15 Points Per Correct Answer - No time limit
Doug was a driver for the BBC Correspondent Unit from D Day to the end of the war. Which famous Dimbleby did he work with?
As he travelled through war-ravaged Europe, Dimbleby and Doug were among the first to visit which concentration camp?
The Russians imposed some strict limitations to the Allies going to Berlin, but permitted 'Charlie Peter One' (Dimbleby's BBC crew) access. Doug took him there - but in what mode of transport?
Doug was to embark on his life of crime while in Berlin. The Russian soldiers were looking for a certain item, and smashed Dimbleby's because they did not know the difference between cheap and expensive, buying Doug's at an amazing price - but what was the item which inspired Doug to make a fortune on the Black Market?
Having made £1,000 by selling this item to the Russian soldier, Doug decided to go west to buy as many of these as he could, in order to sell them to the Russians. To which city did he go to buy them?
As a member of the BBC unit, Doug was part of the team which went to the Nuremburg Trials in 1945, sitting in the gallery every day (there was nothing else to do in the city). How long did the trial last?

Supplied information –
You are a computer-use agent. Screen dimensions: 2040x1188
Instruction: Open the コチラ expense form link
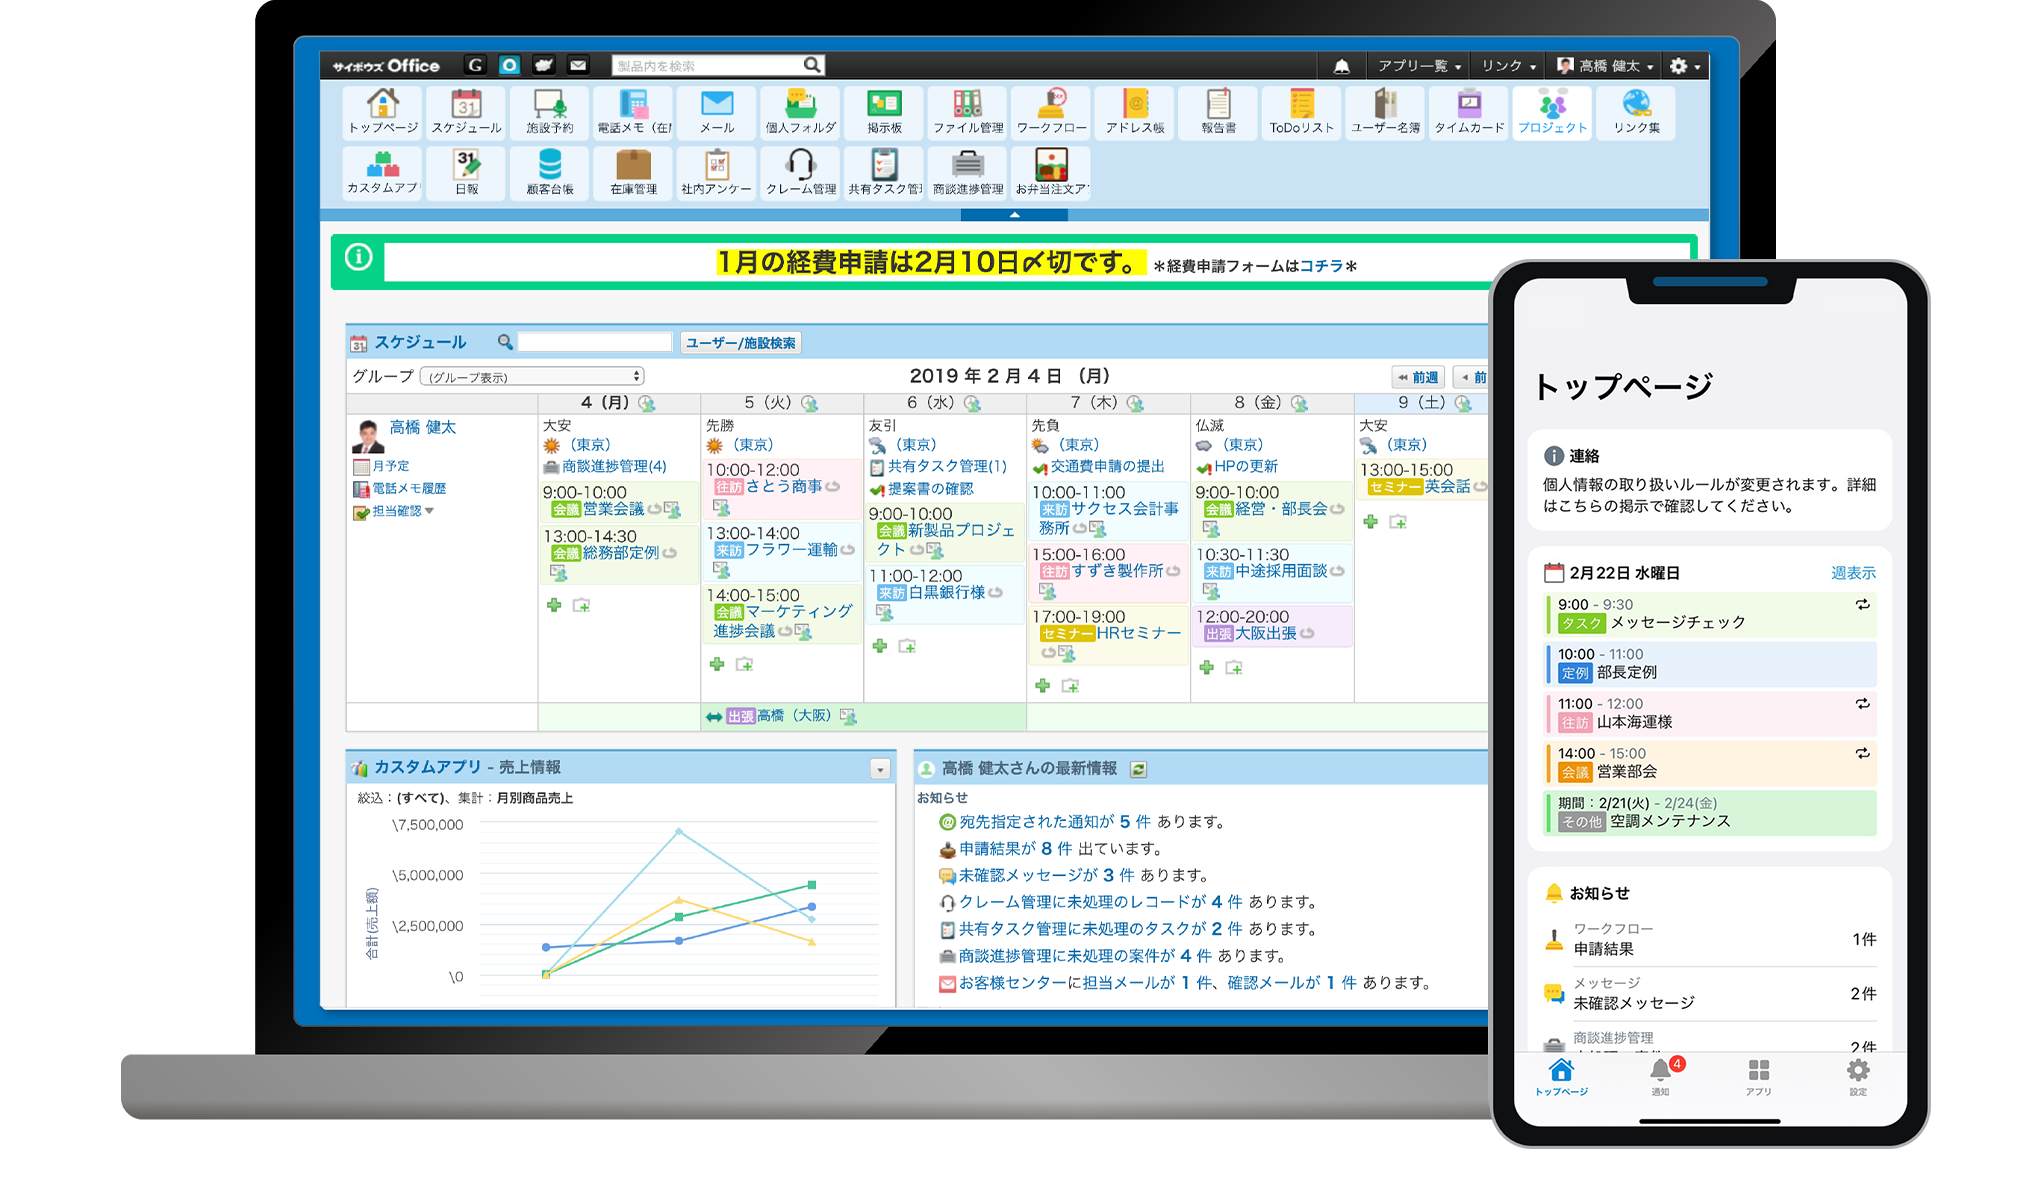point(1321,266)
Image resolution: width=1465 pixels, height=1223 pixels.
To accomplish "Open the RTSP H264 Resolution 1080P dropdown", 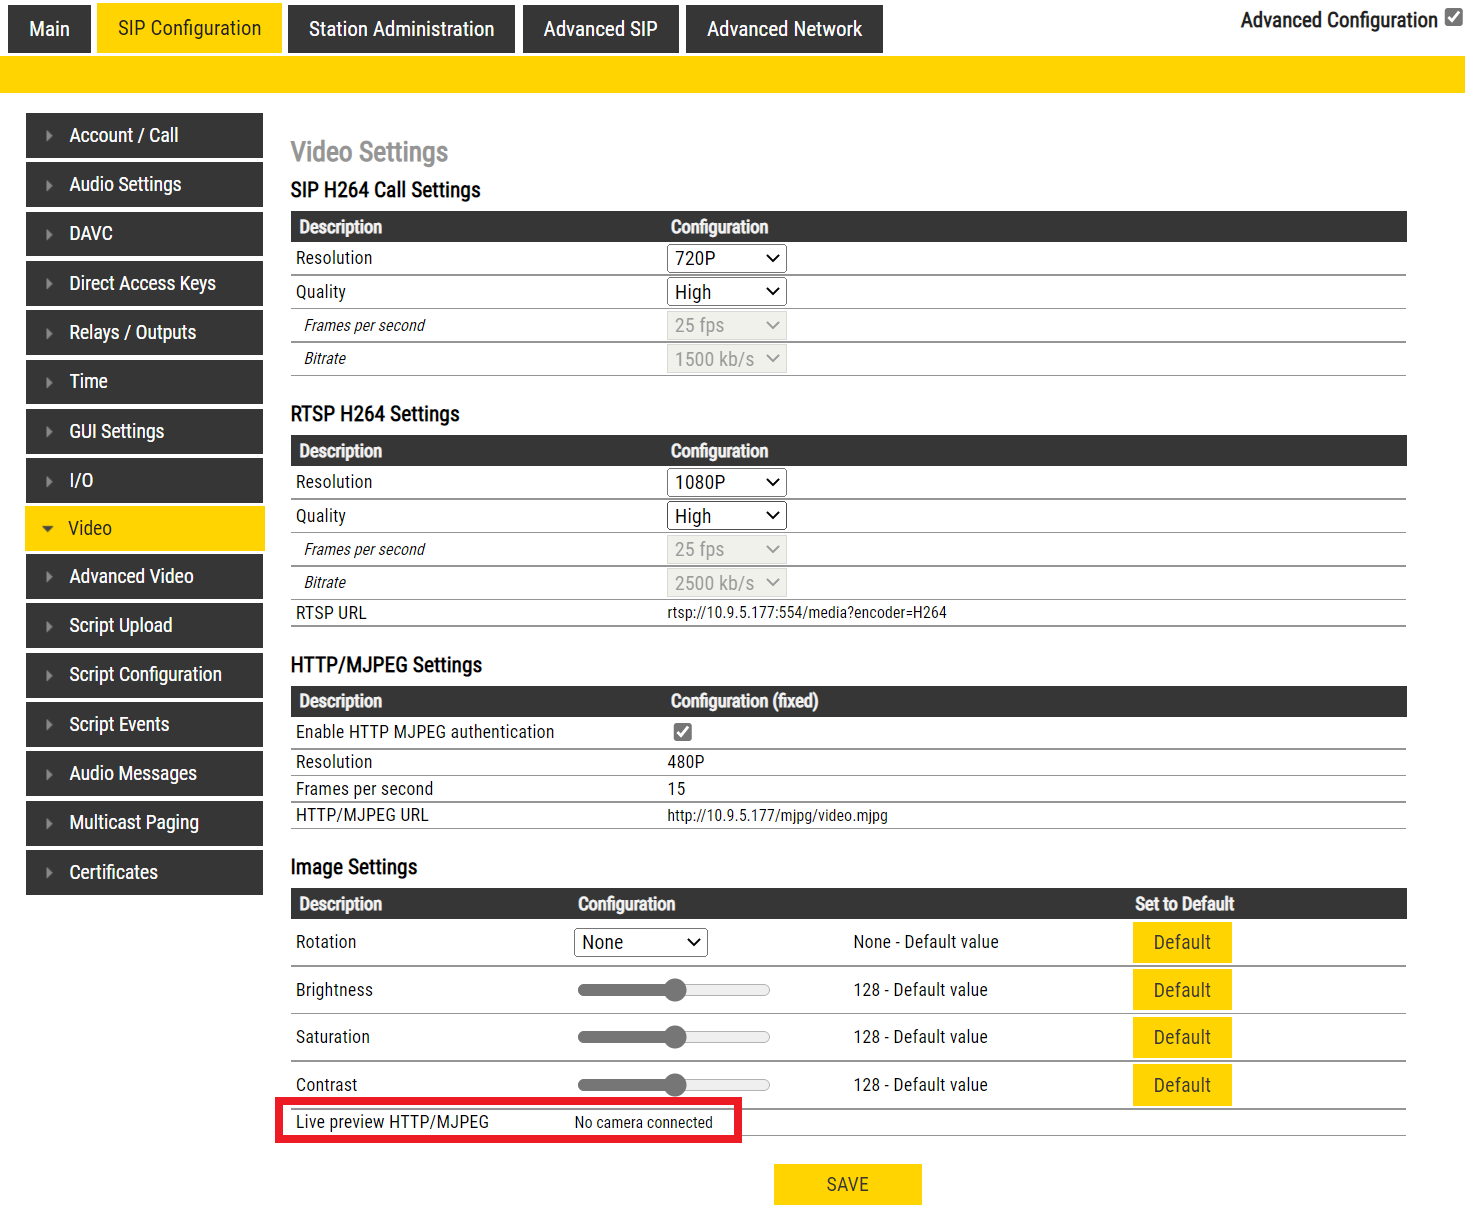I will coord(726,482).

Instructions –
**A.** According to the quiz about Doug, why did he sit in the gallery every day at the Nuremberg trials? Answer in one to three sentences.
**B.** Write the next part of the quiz about Doug, the BBC driver, picking up after its final question.
The data has no connection to the quiz about Doug.

Results of the exercise –
**A.** There was nothing else to do in the city. Doug was there as part of the BBC unit that went to the trials in 1945.

**B.**
Jobs were difficult to come by, but Doug had his Black Market money to fall back on. In 1947 he went to London, and found that his fortune was disappearing - through what?
Now needing money to continue with this habit, Doug bought some forged £5 notes. When he tried to use them, he was unable to do so - why?
they were slightly too small
they had the same serial numbers
they were printed in the wrong colour
they were passed to an undercover policeman
One of Doug's more lucrative exploits in the late 1940s was that of using Post Office Savings Books. What was the name of the man who introduced him to this fraud?
At the same time as he was using illegal Post Office Books, Doug was also obtaining money fraudulently through which means?
Caught and on trial in Autumn 1948, Doug was sentenced to four years penal servitude (which meant there would be no remission until he had served at least 5/6 of his sentence). When he was charged, he asked that a number of other charges be taken into consideration (this effectively meant that he could not be taken to court for these again) - how many other charges did he ask to be taken into consideration?
Dimbleby wrote to Doug in prison in the late 1940s.
As a long-term prisoner, Doug was moved from prison to prison, and was among the first to be sent to the first Open Prison in Britain - what was it called?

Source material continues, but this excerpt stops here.